### Passage

>>

THE DEEP WELL OF DEATH

by Lyle Lofgren
June 27, 1978

[NOTE: When I wrote this, discussion about dumping nuclear waste centered around two burial options: the stable granite bedrock of Northern Minnesota or the salt domes of Texas. Who could have imagined putting it in a mountain in geologically unstable Nevada? And who could have predicted, almost 30 years later, we would still not have found a way to bury the stuff?]

We dreamed flying saucers, so that's what we made: satellites.

People have often joined together to make a monument, a statement to the generations yet to come, saying: "we existed, we did something important." The pyramids and other rock structures around the world are messages to us from the people of the past. We, in turn, devote energy towards the creation of long-lasting monuments. In recent history, there are cathedrals, Eiffel Towers, memorial bridges. But now we don't wait for the ages to take our structures; we tear them down ourselves. Instead, we have taken to slinging canisters of electronic equipment into orbit. As our monument, we have surrounded the earth with man-made asteroids to astound the inhabitants of the future. Some of the satellites are supposed to stay up for centuries.

But we are presently building another monument, and this is a more permanent one, one for which we will be remembered much longer. Even if all the nuclear power plants were closed, and all atomic weapons research and production were stopped, we would still have enormous amounts of high-intensity radioactive material to put somewhere. Everyone agrees this waste must be buried, since trying to send it into outer space would be too risky, and the ocean is too corrosive. The argument is between the merits of granite vs. rock salt, and as to which state will accept the honor of having the site. But since we must bury it, we will bury it, sealing the shaft with a mile or so of concrete. The burial site must be secure for 50,000 years, fifteen times the age of King Tut's Tomb.

<<

### Data supplied
>>

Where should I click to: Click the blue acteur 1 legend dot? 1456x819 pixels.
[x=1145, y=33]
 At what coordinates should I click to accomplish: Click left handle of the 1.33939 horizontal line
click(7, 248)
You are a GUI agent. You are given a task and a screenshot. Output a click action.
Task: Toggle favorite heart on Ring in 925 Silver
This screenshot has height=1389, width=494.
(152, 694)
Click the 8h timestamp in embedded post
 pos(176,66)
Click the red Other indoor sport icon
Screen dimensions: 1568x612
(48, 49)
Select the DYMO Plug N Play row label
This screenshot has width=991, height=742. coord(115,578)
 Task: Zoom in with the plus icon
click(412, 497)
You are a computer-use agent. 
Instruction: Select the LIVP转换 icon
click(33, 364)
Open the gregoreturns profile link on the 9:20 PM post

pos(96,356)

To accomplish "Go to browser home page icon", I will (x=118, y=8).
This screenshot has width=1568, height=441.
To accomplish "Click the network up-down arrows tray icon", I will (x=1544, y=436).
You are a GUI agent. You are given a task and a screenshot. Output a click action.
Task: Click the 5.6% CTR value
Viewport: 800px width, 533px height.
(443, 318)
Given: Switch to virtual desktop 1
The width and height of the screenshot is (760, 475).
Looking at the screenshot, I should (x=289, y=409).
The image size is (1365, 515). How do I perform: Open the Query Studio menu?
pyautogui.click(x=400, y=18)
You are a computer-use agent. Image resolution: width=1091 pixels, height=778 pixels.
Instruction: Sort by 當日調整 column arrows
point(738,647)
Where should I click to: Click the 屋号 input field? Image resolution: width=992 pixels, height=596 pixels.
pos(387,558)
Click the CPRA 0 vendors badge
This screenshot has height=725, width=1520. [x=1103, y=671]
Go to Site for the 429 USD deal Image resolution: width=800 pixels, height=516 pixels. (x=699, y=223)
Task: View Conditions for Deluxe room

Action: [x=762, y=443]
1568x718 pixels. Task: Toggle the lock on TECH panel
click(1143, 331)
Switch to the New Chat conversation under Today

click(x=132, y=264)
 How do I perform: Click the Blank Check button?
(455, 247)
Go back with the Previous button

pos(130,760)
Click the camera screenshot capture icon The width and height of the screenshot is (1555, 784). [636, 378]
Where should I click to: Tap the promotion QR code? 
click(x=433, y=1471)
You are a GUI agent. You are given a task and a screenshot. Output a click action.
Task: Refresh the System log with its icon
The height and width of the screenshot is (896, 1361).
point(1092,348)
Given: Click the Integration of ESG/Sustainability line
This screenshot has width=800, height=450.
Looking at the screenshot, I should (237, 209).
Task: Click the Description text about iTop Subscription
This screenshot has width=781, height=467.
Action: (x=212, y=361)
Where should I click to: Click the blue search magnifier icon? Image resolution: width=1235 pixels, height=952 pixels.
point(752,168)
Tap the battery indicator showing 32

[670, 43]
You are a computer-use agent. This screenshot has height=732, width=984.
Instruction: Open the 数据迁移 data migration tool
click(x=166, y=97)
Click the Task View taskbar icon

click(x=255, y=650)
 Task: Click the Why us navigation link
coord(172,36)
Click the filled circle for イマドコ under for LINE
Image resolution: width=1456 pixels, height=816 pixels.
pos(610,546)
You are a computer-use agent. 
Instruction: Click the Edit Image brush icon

<<

### Task to carry out
Pick up the essay on burying nuclear waste after its last sentence and keep it going. The rows above play no part in this.

### Output below
But the archaeologists did break into that tomb, and you can bet they didn't translate the hieroglyphics until they had made sure the treasures were in their possession, safe from the thieving porters. Someday, time will weaken the legend of an evil force lurking under the stone monument with the unreadable markings. Then a group of archaeologists, or other such treasure hunters, will undertake to drill through the stone to reach the Secret. It will take several tries, perhaps several generations, to drill through the concrete, but that will only intensify the efforts. Surely there must be an amazing treasure hoard down there if someone went to all that trouble to bury it. The leaders of the project, and other important people, will be on hand to watch as the treasure is brought up. They will feel like Howard Carter when he had the workmen push open the door to the room containing Tut's treasure.

The next day, everyone who was present will be dead. What a marvelous practical joke!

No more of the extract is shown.